Melvin Coppalle : Quand je fais une performance hors-salle, je suis dans une relation très directe avec le spectateur : je peux partir dans une autre direction à tout moment, aller dans le public, alors que ça n’était pas du tout prévu au départ, passer un moment à simplement échanger un regard. Ma toute première performance s’appelle Misogi, c’est un spectacle que je joue dans la rue. Le cœur de cette forme est l’interaction avec le public, je vais le voir, le toucher, le renifler, le regarder dans les yeux pendant peut-être 30 secondes de suspension, et là, le spectacle va être entre cette personne précise et moi. L’idée est d’instaurer un dialogue permanent entre le regardant et le regardé. En somme, le spectateur devient créateur tout autant que moi puisqu’il influe sur ce qui peut se passer.
L’année dernière, j’ai dansé au Jardin Moderne avec le groupe de métal Mantra, ce qui a permis de mêler nos différents univers. C’était une expérience fantastique puisque plus rien n’était cloisonné. Le public venait voir un concert de musique métal et a finalement assisté… à un spectacle. La conjugaison des différents modes d’expression dans l’art est ce qui m’intéresse le plus. Dans la performance que j’ai présenté au Garage pour l’édition 2018 du Monstre de Réservoir Danse, j’ai décidé de rajouter du chant. J’ai également été invité à danser lors de vernissages d’exposition, un rapport encore différent, très stimulant.
J’ai commencé à montrer mes premiers travaux en 2016 à Rennes, au Jardin Moderne puis la ville de Rouen m’a invité lors d’un festival et le Mac Orlan de Brest m’a également proposé de venir faire une performance en décembre 2017. De ces premières expériences et recherches est né le spectacle actuel : Ohanami. Il s’est créé pendant mes résidences au Garage à Rennes et au Pont des Arts à Cesson-Sévigné.
Dans Ohanami, chaque tableau met en jeu une ou plusieurs métamorphoses : l’on passe d’une jeune femme assurée qui fini par se vieillir pour donner une vielle dame tremblante, d’un guerrier qui joue des codes de la virilité qui termine à croupir sur le sol comme un chien battu, d’un enfant qui hésite puis s’élance sur le plateau, etc.

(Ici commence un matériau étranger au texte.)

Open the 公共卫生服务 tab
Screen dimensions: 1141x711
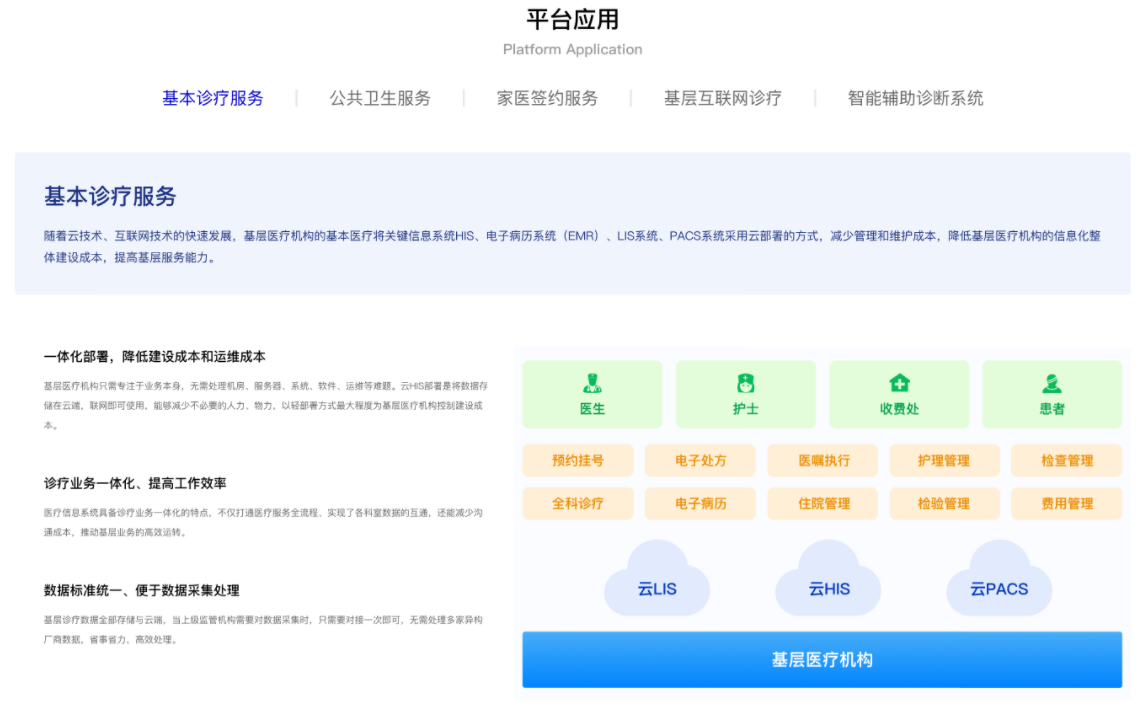click(x=380, y=98)
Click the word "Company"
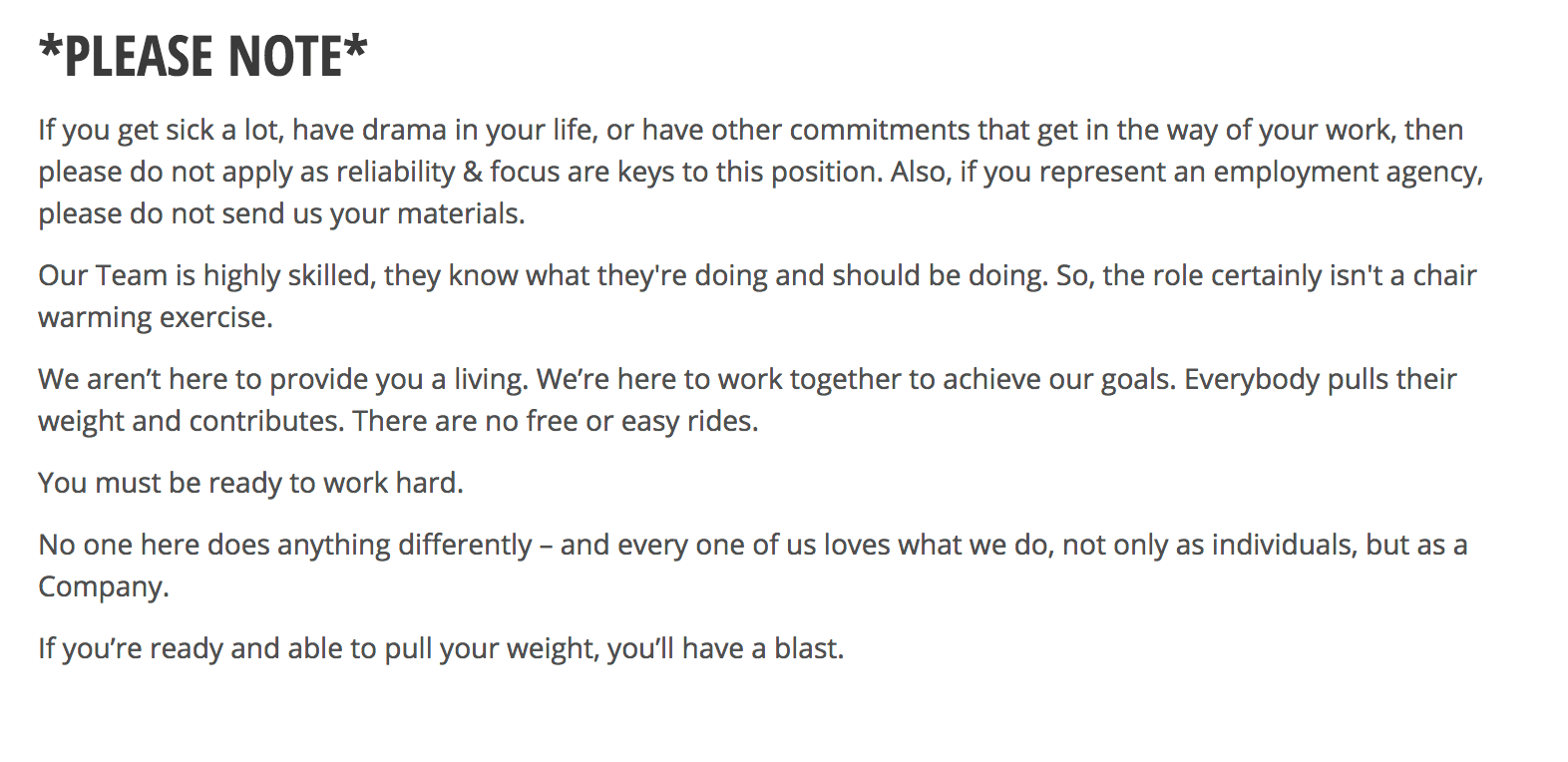 point(101,587)
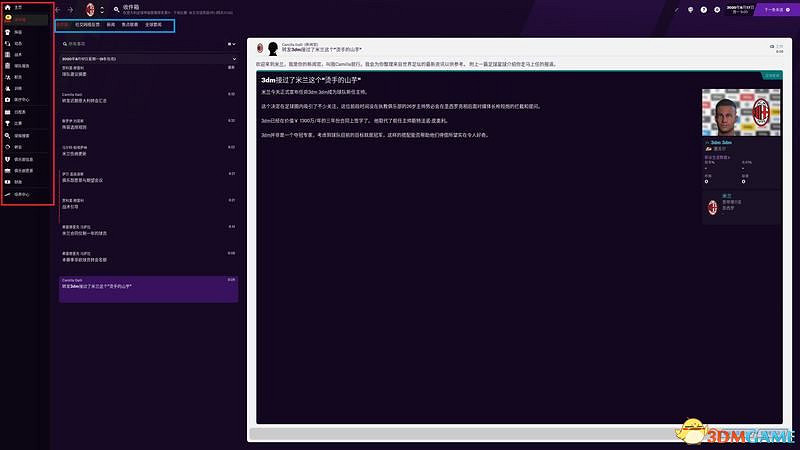
Task: Click the top bar search magnifier icon
Action: (117, 10)
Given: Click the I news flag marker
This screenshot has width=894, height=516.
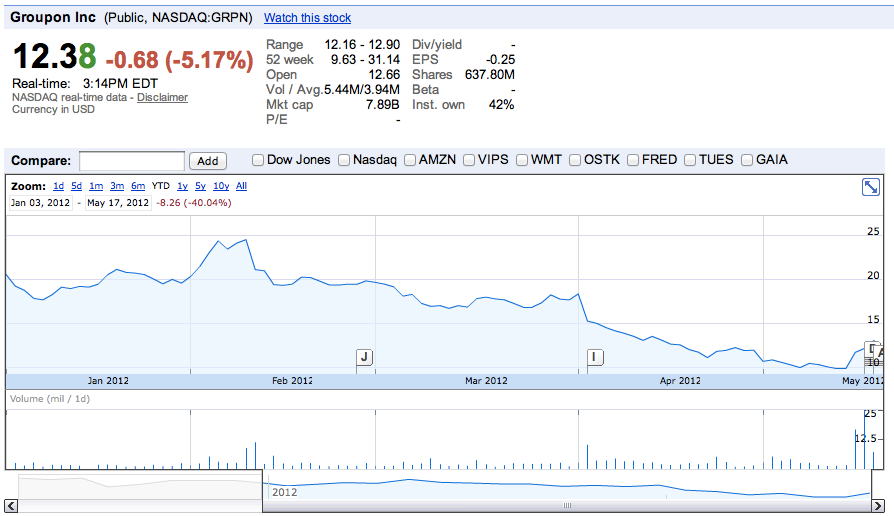Looking at the screenshot, I should 595,357.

Bien qu’il est possible que tout dans l’art soit politique, je ne me considère pas militant à proprement parlé. Dans Ohanamiil y a des questionnements qui émergent, des notions qui sont interrogées comme le genre, le temps, l’agonie des gens qui souffrent en silence, la vieillesse, mais elles sont sous jacentes ou plutôt latentes. Ce qui est intéressant également, c’est de recueillir les retours des spectateurs. Il semble que chacun perçoivent des choses différentes et j’aime beaucoup l’idée de créer des espaces dans lequel chacun peu projeter sa propre intériorité.
Dates :
11 décembre, 20h30 – Auditorium du Pont des Arts, Cesson-Sévigné.
24 janvier, 20h, Tambour – Université Rennes 2, Rennes.